**Dataset entries**
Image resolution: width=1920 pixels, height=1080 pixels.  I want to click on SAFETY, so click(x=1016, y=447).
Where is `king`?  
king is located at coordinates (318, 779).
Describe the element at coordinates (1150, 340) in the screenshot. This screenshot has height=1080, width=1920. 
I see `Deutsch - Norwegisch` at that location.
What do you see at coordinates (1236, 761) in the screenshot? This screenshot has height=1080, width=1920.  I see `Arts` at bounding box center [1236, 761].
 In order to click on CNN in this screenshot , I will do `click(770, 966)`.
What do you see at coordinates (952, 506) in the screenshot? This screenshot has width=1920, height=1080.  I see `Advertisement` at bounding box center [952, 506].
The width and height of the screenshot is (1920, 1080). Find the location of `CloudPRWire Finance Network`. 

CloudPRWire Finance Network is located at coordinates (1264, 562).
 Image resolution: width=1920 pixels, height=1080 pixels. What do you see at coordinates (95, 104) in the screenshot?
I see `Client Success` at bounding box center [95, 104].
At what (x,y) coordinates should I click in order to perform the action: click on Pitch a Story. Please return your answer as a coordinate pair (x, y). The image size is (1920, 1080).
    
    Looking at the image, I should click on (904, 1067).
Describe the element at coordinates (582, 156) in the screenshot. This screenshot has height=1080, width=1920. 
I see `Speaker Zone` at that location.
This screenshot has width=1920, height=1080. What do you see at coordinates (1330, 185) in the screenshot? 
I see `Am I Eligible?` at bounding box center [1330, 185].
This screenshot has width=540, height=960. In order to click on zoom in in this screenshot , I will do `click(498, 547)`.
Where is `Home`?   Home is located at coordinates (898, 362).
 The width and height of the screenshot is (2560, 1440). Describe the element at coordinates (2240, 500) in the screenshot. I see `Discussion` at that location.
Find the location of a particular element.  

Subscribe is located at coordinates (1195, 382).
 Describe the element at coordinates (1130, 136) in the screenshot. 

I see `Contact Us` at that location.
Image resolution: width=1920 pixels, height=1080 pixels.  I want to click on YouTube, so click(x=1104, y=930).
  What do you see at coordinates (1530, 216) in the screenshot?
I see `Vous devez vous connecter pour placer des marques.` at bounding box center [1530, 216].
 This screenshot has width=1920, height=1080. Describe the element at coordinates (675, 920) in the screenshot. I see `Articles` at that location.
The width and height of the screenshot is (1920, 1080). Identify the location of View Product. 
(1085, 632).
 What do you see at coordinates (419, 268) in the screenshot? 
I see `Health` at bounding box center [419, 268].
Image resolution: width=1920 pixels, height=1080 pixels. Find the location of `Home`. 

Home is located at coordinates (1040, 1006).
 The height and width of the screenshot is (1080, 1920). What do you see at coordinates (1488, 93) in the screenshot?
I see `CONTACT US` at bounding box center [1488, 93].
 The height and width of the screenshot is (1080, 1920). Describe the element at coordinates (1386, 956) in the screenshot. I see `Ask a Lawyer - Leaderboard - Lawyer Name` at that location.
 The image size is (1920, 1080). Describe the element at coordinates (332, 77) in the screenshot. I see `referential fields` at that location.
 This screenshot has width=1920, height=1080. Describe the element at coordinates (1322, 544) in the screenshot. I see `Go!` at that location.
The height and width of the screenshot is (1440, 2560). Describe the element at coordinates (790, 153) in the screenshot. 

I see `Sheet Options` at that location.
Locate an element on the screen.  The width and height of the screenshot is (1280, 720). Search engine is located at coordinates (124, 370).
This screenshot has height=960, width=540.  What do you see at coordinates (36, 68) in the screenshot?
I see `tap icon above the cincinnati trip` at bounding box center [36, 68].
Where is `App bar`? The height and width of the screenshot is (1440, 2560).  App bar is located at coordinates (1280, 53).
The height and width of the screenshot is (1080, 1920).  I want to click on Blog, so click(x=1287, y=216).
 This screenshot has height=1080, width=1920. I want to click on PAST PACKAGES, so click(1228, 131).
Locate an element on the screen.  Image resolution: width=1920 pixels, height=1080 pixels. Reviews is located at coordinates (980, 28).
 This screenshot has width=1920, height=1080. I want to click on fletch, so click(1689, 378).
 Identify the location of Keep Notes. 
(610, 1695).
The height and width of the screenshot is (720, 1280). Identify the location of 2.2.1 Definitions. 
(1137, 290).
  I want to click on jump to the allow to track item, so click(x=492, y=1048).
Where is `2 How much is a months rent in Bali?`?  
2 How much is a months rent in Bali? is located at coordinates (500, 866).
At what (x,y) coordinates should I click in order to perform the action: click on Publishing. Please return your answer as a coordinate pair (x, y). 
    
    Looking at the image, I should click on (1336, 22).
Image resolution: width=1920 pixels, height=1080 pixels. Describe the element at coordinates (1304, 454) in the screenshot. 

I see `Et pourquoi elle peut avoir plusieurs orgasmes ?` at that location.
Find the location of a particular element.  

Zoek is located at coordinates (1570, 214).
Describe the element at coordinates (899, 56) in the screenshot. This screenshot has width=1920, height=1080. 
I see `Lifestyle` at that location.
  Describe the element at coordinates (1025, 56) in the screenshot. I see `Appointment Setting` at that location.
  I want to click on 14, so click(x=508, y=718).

**The task**
Reproduce the lines word for word, from the first one through the line that contains "Looking at the image, I should click on (904, 1067).".

**Final answer**
Image resolution: width=1920 pixels, height=1080 pixels.  I want to click on SAFETY, so click(x=1016, y=447).
Where is `king`?  
king is located at coordinates (318, 779).
Describe the element at coordinates (1150, 340) in the screenshot. This screenshot has height=1080, width=1920. 
I see `Deutsch - Norwegisch` at that location.
What do you see at coordinates (1236, 761) in the screenshot? This screenshot has height=1080, width=1920.  I see `Arts` at bounding box center [1236, 761].
 In order to click on CNN in this screenshot , I will do `click(770, 966)`.
What do you see at coordinates (952, 506) in the screenshot? This screenshot has width=1920, height=1080.  I see `Advertisement` at bounding box center [952, 506].
The width and height of the screenshot is (1920, 1080). Find the location of `CloudPRWire Finance Network`. 

CloudPRWire Finance Network is located at coordinates (1264, 562).
 Image resolution: width=1920 pixels, height=1080 pixels. What do you see at coordinates (95, 104) in the screenshot?
I see `Client Success` at bounding box center [95, 104].
At what (x,y) coordinates should I click in order to perform the action: click on Pitch a Story. Please return your answer as a coordinate pair (x, y). The image size is (1920, 1080).
    
    Looking at the image, I should click on (904, 1067).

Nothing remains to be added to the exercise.